WALK WITH ME Directed by: Jesse Nesser. 100 min, USA
Walk With Me: The Trials of Judge Damon J. Keith tells the story of ten extraordinary years, four groundbreaking cases, and one unconventional federal judge, whose rulings forever changed the face of civil rights in the United States.
It may be the greatest story you never heard.
Judge Damon J. Keith was first appointed to the U.S. District Court in Detroit, in 1967, only three months after race riots tore apart the city. A rookie judge and an African American, he faced controversy almost immediately when, in an unusual confluence of circumstance, four divisive cases landed on his docket—all of which concerned hidden discriminatory practices that were deeply woven into housing, education, employment, and police institutions. Keith shook the nation as he challenged the status quo and faced off against angry crowds, the KKK, corporate America, and even a sitting U.S. President.
As Judge Keith was reshaping civil rights at the local level, his rulings began setting precedents for change across the nation. Ultimately, the Supreme Court upheld every one of his decisions. There would be no going back.

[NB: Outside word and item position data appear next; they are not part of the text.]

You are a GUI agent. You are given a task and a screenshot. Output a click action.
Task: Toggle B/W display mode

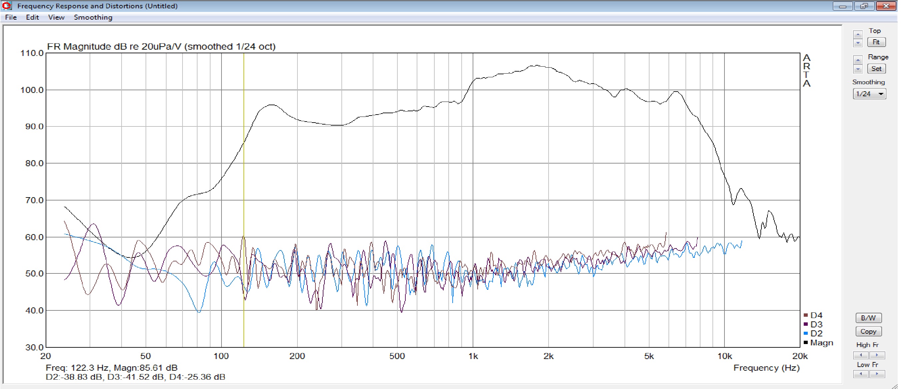click(868, 318)
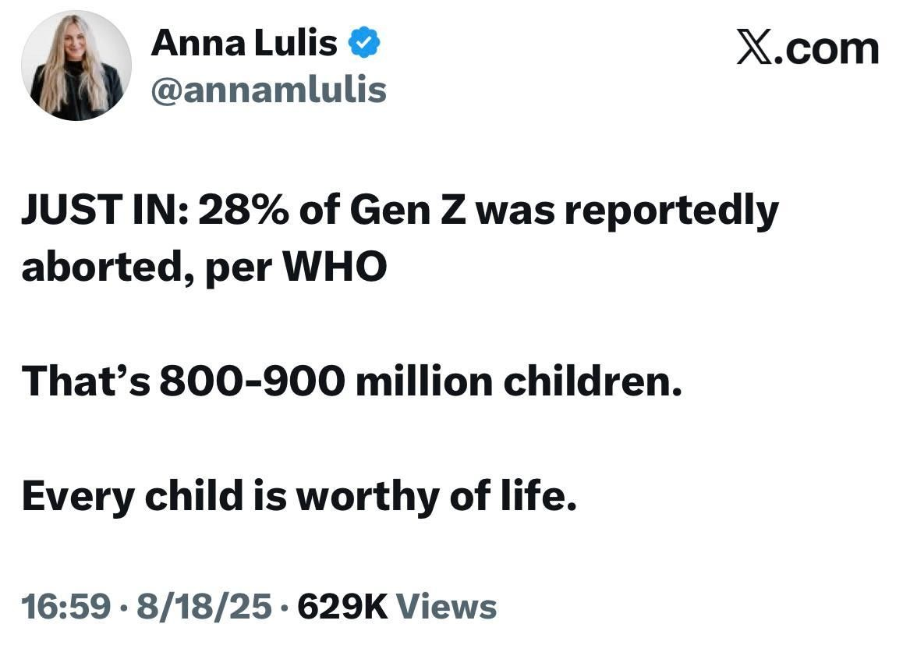Open the @annamlulis handle link
Viewport: 903px width, 663px height.
pos(267,90)
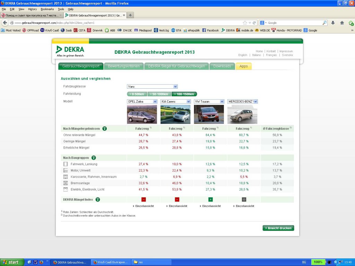Click Firefox downloads arrow icon
Screen dimensions: 355x266
(x=333, y=23)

Walk With Me is deliberately structured as a tapestry, rather than a chronicle, in order to create balance between an intimate portrait and interesting legal history. In his own words, the Judge recounts the significant emotional events that shaped his life, how he came to his decisions on these groundbreaking cases, and his thoughts about the impact of those rulings then, and now. The film interweaves Judge Keith’s life with those of his colleagues, his contemporaries in the struggle for civil rights, his daughters, and most movingly, the people whose lives were changed by his decisions, whether he ruled in their favor or against them.
Now 93, Judge Keith still serves on the US Circuit Court of Appeals; a living embodiment of nearly a century of US history. He was once an ordinary “colored” man; a janitor whose personal struggles reflected those of a nation first coming to terms with civil rights. He became a fearless and extraordinary judge whose rulings resonate with surprising relevance in a nation still arguing about ‘”which lives matter” almost 50 years later.